Transdisciplinary (TD) approaches are increasingly used to address complex public health problems such as childhood obesity. Compared to traditional grant-funded scientific projects among established scientists, those designed around a TD, team-based approach yielded greater publication output after three to five years. However, little is known about how a TD focus throughout graduate school training may affect students’ publication-related productivity, impact, and collaboration. The objective of this study was to compare the publication patterns of students in traditional versus TD doctoral training programs. Productivity, impact, and collaboration of peer-reviewed publications were compared between traditional (n = 25) and TD (n = 11) students during the first five years of the TD program.
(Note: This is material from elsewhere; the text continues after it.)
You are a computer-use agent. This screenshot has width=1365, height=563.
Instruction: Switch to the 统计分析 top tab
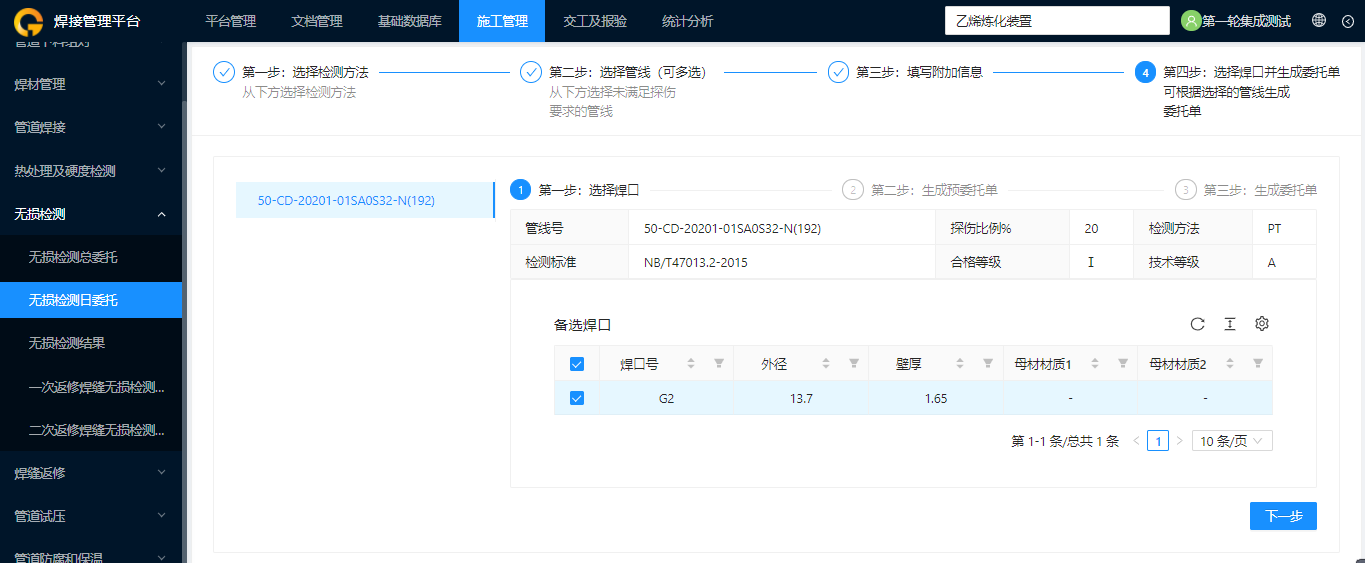(x=688, y=21)
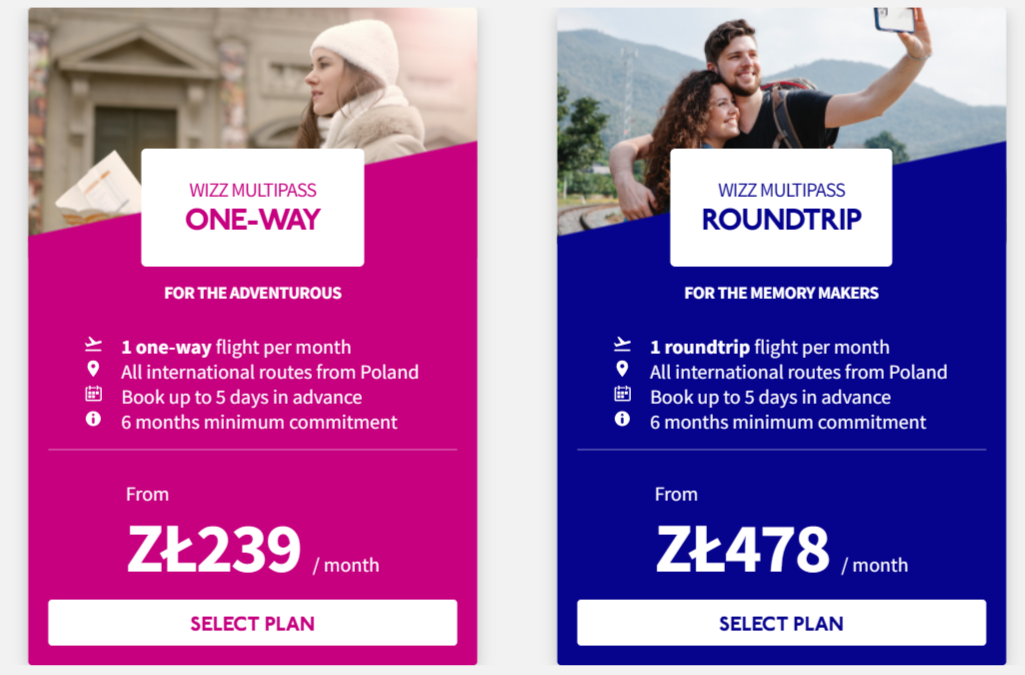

Statistical differences were determined by t-test or chi square test at p < 0.05. The publication rate for TD students was 5.2 ± 10.1 (n = 56) compared to 3.6 ± 4.5 per traditional student (n = 82). Publication impact indicators were significantly higher for TD students vs. traditional students: 5.7 times more citations in Google Scholar, 6.1 times more citations in Scopus, 1.3 times higher journal impact factors, and a 1.4 times higher journal h-index. Collaboration indicators showed that publications by TD students had significantly more co-authors (1.3 times), and significantly more disciplines represented among co-authors (1.3 times), but not significantly more organizations represented per publication compared to traditional students. In conclusion, compared to doctoral students in traditional programs, TD students published works that were accepted into higher impact journals, were more frequently cited, and had more cross-disciplinary collaborations.